Por Ana E. Arriaga (*)
Frecuentemente el 2001 se asimila a diciembre y la sucesión de saqueos y cacerolazos en las principales ciudades argentinas que marcaron el fin del gobierno de la Alianza. Frente a la revuelta que desbordó aquellas acciones, el estado de sitio y la represión no escatimó palos y balas incluso a las Madres de la Plaza causando la muerte de 39 personas en aquellas jornadas. Tiempos de violencia callejera, de desazón e incertidumbre, de huelgas y piquetes, de barricadas y ataques a edificios públicos, a bancos, escraches a políticos y miembros de la corte suprema. La salida de Fernando De La Rúa dejó descarnadamente expuesta una crisis política sin precedentes que cierta economía interpretativa suele sintetizar en la sucesión inédita de cinco presidentes en once días.

----

**Tarea propuesta:**
Reproduce íntegramente el texto sobre la crisis argentina de 2001, sin alterar nada.

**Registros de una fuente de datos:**
----

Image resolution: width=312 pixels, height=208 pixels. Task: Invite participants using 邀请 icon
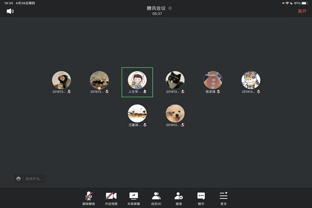(x=178, y=198)
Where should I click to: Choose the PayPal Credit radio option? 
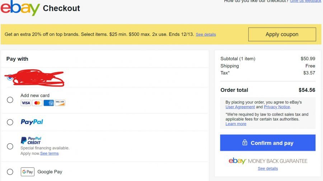click(x=10, y=147)
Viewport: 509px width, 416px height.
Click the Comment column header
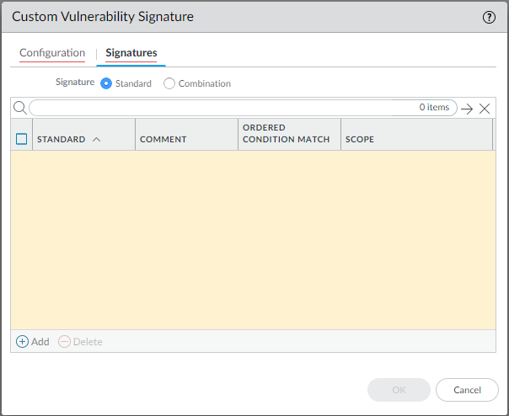click(163, 139)
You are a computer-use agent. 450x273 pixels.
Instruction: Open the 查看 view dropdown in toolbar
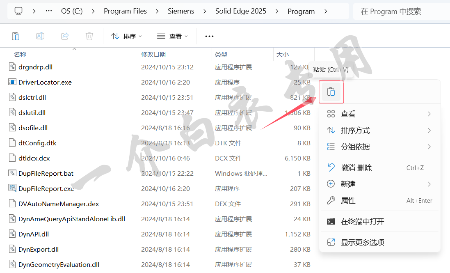pos(173,36)
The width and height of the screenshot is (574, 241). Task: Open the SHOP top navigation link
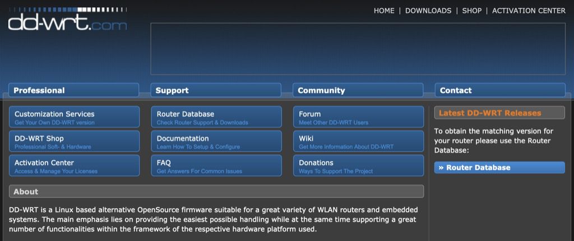pyautogui.click(x=472, y=11)
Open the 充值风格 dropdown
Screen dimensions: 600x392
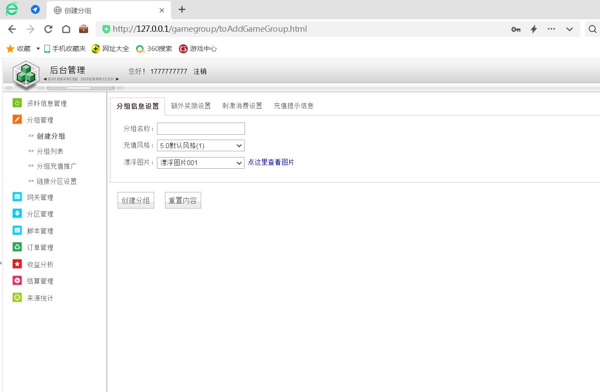click(200, 145)
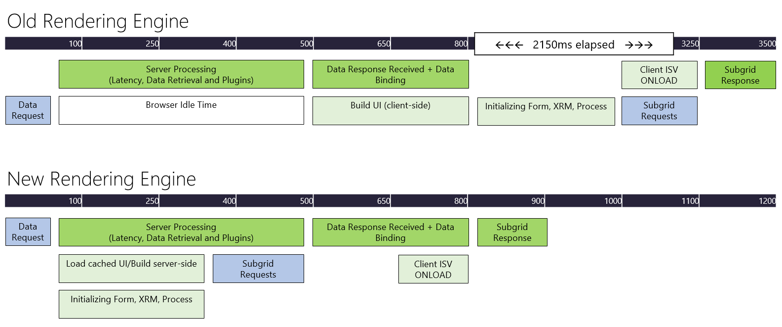This screenshot has width=782, height=327.
Task: Click the Browser Idle Time block
Action: point(181,110)
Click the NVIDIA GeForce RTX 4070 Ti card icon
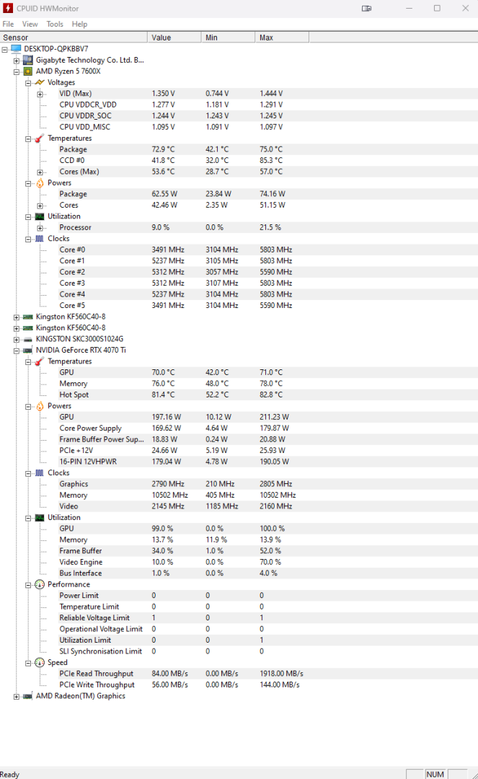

----

**Solución del ejercicio:**
Por Ana E. Arriaga (*)
Frecuentemente el 2001 se asimila a diciembre y la sucesión de saqueos y cacerolazos en las principales ciudades argentinas que marcaron el fin del gobierno de la Alianza. Frente a la revuelta que desbordó aquellas acciones, el estado de sitio y la represión no escatimó palos y balas incluso a las Madres de la Plaza causando la muerte de 39 personas en aquellas jornadas. Tiempos de violencia callejera, de desazón e incertidumbre, de huelgas y piquetes, de barricadas y ataques a edificios públicos, a bancos, escraches a políticos y miembros de la corte suprema. La salida de Fernando De La Rúa dejó descarnadamente expuesta una crisis política sin precedentes que cierta economía interpretativa suele sintetizar en la sucesión inédita de cinco presidentes en once días.